* ACTIVITY *
Check every line below for the string "label", and copy the lines that contain it.

* DATA LISTING *
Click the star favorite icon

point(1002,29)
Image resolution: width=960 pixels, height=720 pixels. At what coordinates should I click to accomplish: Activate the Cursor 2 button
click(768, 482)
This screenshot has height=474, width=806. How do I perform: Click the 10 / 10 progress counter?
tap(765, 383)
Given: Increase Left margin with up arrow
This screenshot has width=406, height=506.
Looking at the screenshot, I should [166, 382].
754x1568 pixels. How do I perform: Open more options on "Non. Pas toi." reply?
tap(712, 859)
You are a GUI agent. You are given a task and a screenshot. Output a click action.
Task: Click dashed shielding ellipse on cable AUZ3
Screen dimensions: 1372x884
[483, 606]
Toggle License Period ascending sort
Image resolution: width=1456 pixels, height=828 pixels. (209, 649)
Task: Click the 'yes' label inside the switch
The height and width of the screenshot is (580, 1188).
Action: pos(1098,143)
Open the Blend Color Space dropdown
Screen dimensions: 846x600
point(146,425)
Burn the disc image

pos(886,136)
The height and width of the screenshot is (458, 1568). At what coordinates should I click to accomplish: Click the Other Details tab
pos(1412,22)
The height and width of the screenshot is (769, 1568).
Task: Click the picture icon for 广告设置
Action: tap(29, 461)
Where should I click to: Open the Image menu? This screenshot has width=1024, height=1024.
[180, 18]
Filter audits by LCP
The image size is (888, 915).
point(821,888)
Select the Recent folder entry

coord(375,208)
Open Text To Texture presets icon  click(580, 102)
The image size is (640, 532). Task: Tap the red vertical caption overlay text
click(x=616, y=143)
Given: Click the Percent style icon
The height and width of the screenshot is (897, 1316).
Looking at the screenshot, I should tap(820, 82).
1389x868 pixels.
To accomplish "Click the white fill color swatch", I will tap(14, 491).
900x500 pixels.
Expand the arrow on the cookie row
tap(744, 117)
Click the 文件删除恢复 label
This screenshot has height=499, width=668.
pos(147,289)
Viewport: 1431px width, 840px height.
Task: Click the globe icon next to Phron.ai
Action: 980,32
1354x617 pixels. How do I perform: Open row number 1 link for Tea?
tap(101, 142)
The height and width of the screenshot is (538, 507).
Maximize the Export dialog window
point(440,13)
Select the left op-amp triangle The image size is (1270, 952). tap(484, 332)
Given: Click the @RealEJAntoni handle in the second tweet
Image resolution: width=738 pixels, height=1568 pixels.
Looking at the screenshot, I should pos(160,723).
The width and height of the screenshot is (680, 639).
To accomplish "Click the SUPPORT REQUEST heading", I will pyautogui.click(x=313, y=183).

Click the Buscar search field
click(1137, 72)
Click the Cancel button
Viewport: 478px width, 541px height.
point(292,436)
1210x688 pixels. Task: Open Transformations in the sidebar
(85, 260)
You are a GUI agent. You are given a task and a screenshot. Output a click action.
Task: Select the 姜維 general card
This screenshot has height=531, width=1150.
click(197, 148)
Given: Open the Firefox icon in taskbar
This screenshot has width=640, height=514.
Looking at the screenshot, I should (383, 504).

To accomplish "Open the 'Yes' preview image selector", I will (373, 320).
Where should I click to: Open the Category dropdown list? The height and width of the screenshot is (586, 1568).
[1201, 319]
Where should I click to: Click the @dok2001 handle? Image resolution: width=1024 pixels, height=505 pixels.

* THE ANSWER *
Task: Click the 'yes' label inside the switch
Click the 文件删除恢复 label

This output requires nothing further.